Pointing lines for screenshots and pages:
--

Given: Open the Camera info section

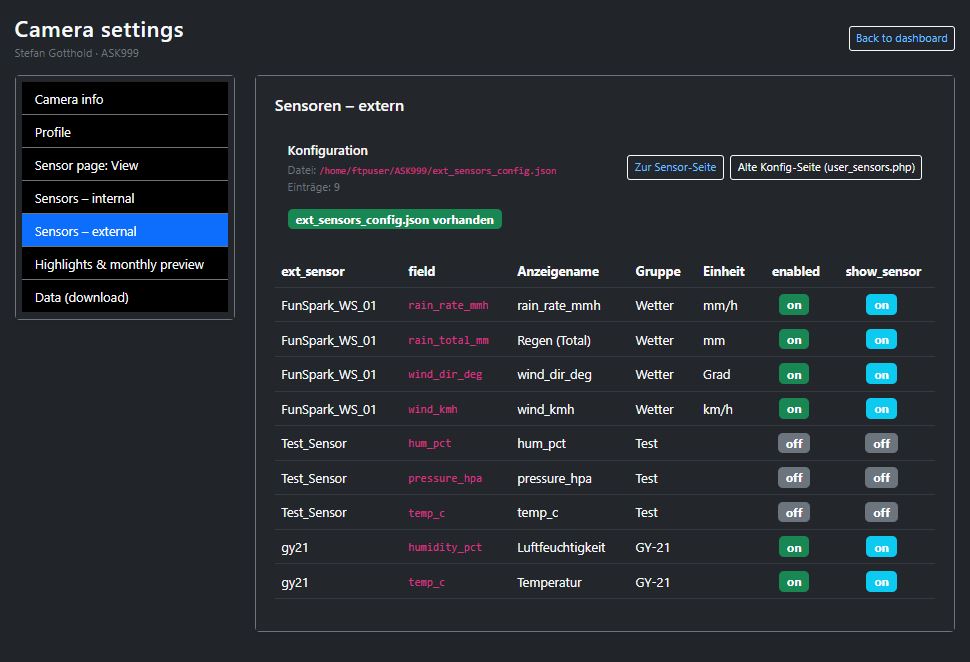Looking at the screenshot, I should pyautogui.click(x=124, y=98).
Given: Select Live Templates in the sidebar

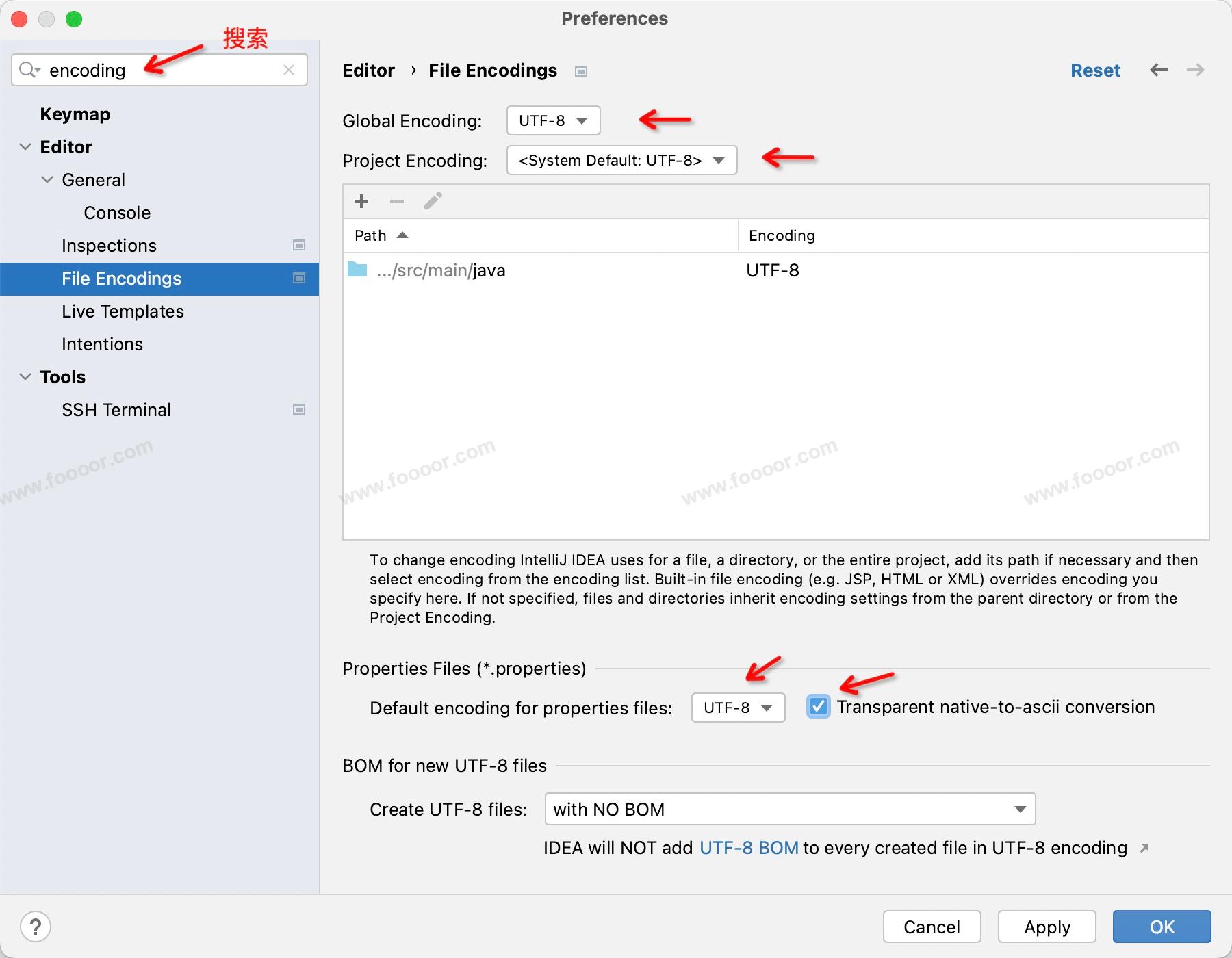Looking at the screenshot, I should 123,311.
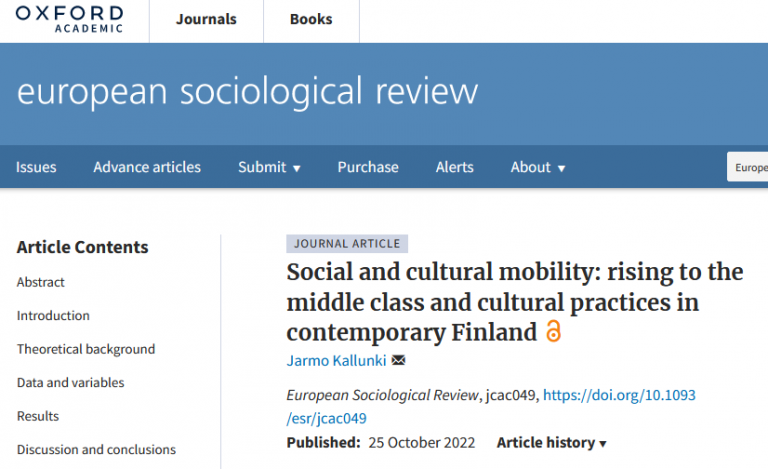Viewport: 768px width, 469px height.
Task: Open Advance articles page
Action: pyautogui.click(x=147, y=167)
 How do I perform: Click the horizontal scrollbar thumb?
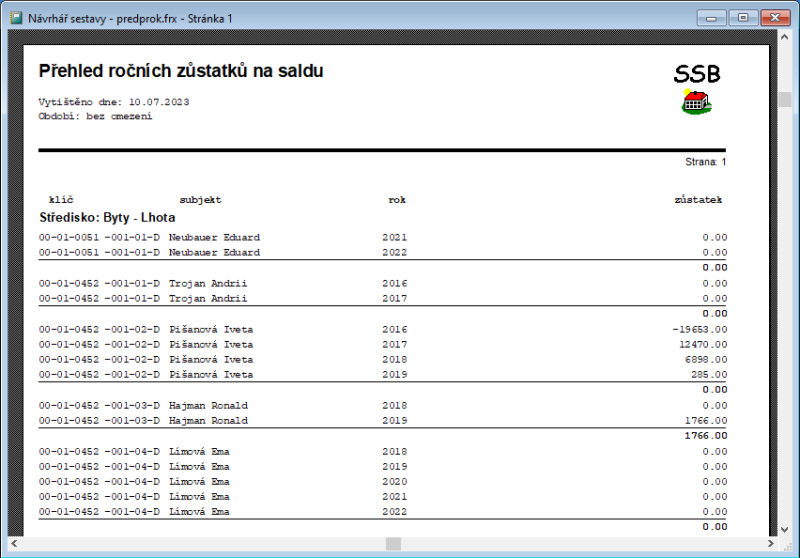pos(393,543)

--

__Problem statement__
Extract all of the lines above word for word, and leave the pictures out of your answer.

__Response to this exercise__
Given: Open the Camera info section

Looking at the screenshot, I should pyautogui.click(x=124, y=98).
Given: Select Live Templates in the sidebar

Looking at the screenshot, I should 123,311.
Viewport: 768px width, 469px height.
Task: Open Advance articles page
Action: pyautogui.click(x=147, y=167)
 How do I perform: Click the horizontal scrollbar thumb?
pos(393,543)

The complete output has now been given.